Jessenland Township is a township in Sibley County, Minnesota, United States. The population was 481 at the 2000 census.

Jessenland Township was organized in 1858, the same year Minnesota achieved statehood.

==Geography==
According to the United States Census Bureau, the township has a total area of 34.4 sqmi, of which 33.2 sqmi is land and 1.2 sqmi (3.49%) is water.

==Demographics==
As of the census of 2000, there were 481 people, 160 households, and 130 families residing in the township. The population density was 14.5 PD/sqmi. There were 165 housing units at an average density of 5.0 /sqmi. The racial makeup of the township was 96.88% White, 0.42% Asian, 0.42% from other races, and 2.29% from two or more races. Hispanic or Latino of any race were 2.29% of the population.

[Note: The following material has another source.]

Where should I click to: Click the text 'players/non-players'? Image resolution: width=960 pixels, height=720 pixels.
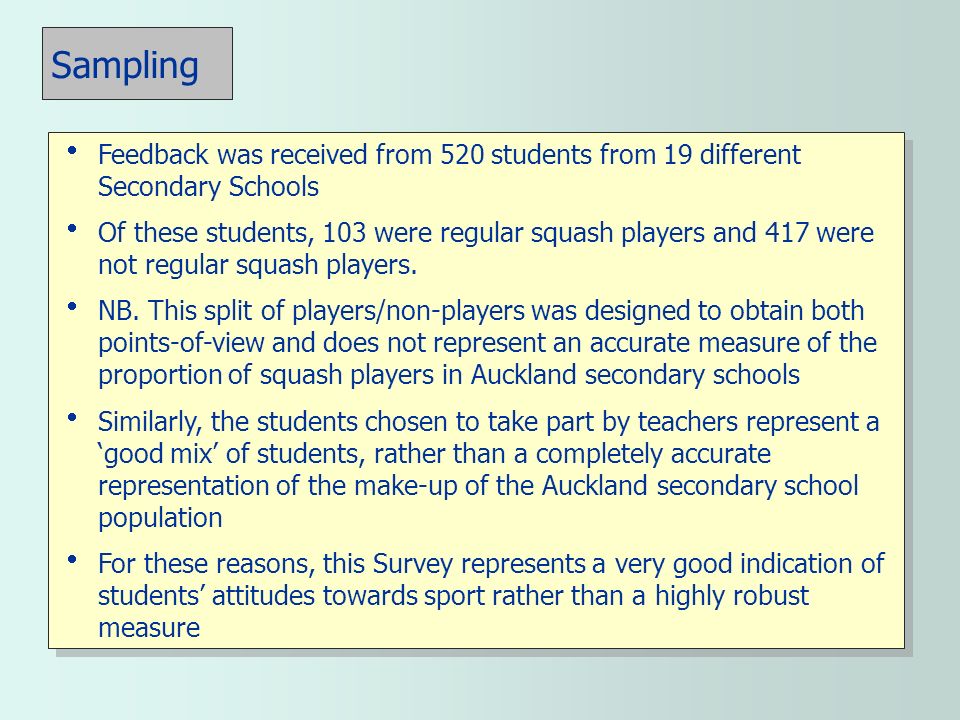[408, 311]
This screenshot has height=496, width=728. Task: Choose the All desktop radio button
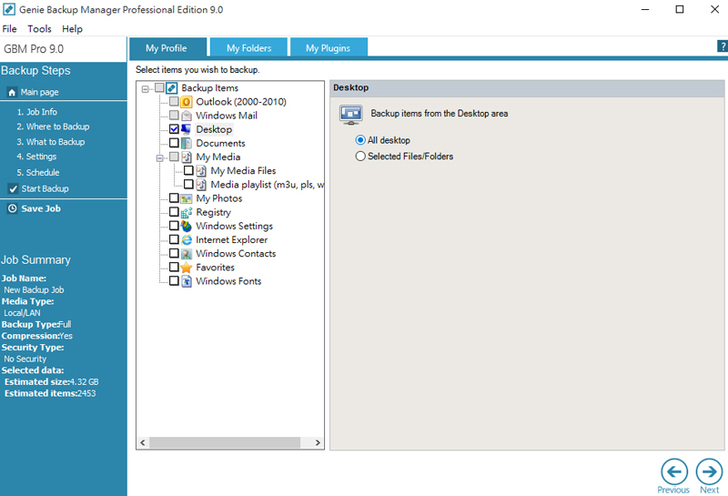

There were 160 households, out of which 36.3% had children under the age of 18 living with them, 75.0% were married couples living together, 1.9% had a female householder with no husband present, and 18.8% were non-families. 13.1% of all households were made up of individuals, and 5.6% had someone living alone who was 65 years of age or older. The average household size was 3.01 and the average family size was 3.35.

In the township the population was spread out, with 30.1% under the age of 18, 6.2% from 18 to 24, 27.7% from 25 to 44, 26.2% from 45 to 64, and 9.8% who were 65 years of age or older. The median age was 38 years. For every 100 females, there were 118.6 males. For every 100 females age 18 and over, there were 118.2 males.

The median income for a household in the township was $55,000, and the median income for a family was $59,107. Males had a median income of $32,115 versus $26,042 for females. The per capita income for the township was $18,758. About 1.6% of families and 3.9% of the population were below the poverty line, including none of those under age 18 and 9.4% of those age 65 or over.

== History ==

Jessenland Town Hall and log building

Before European settlement, the area was originally inhabited by the Dakota people, who lived along the Minnesota River and used the land for hunting and fishing. Following the signing of the Treaty of Traverse des Sioux in 1851, much of the surrounding territory was opened to European-American settlers.

In 1852, three Irish Catholic brothers from County Tipperary, Ireland (Thomas, Dennis, and Walter Doheny) became recognized as the first permanent European settlers around the Jessenland Township area. Like many Irish immigrants escaping the hardships of the Great Famine.The brothers settled on land along the Minnesota River, establishing a small landing site known as Doheny’s Landing. This river access point was crucial for trade and transportation, providing an early lifeline for the surrounding settlers. Doheny’s Landing served as a supply and ferry point and helped attract other Irish Catholic families to the region. Farming, particularly wheat and livestock, sustained the early community.

The area quickly developed a reputation as a vibrant enclave of Irish culture, faith, and perseverance and soon became known as Jessenland. Some historical accounts suggest the name "Jessenland" came from Jesse Cameron, an early Protestant settler, and was meant to signify “Jesse’s Land.”

While much of the original town center no longer exists, the Church of St. Thomas remains a lasting landmark. The original log church was built in 1854, and a larger stone structure replaced it in 1870. Making St. Thomas one of the oldest Catholic churches in Minnesota. The church complex consists of an 1870 church, 1878 rectory, and a hillside cemetery whose oldest tombstone is dated 1856.

Jessenland remains a rural farming community with deep Irish-American roots.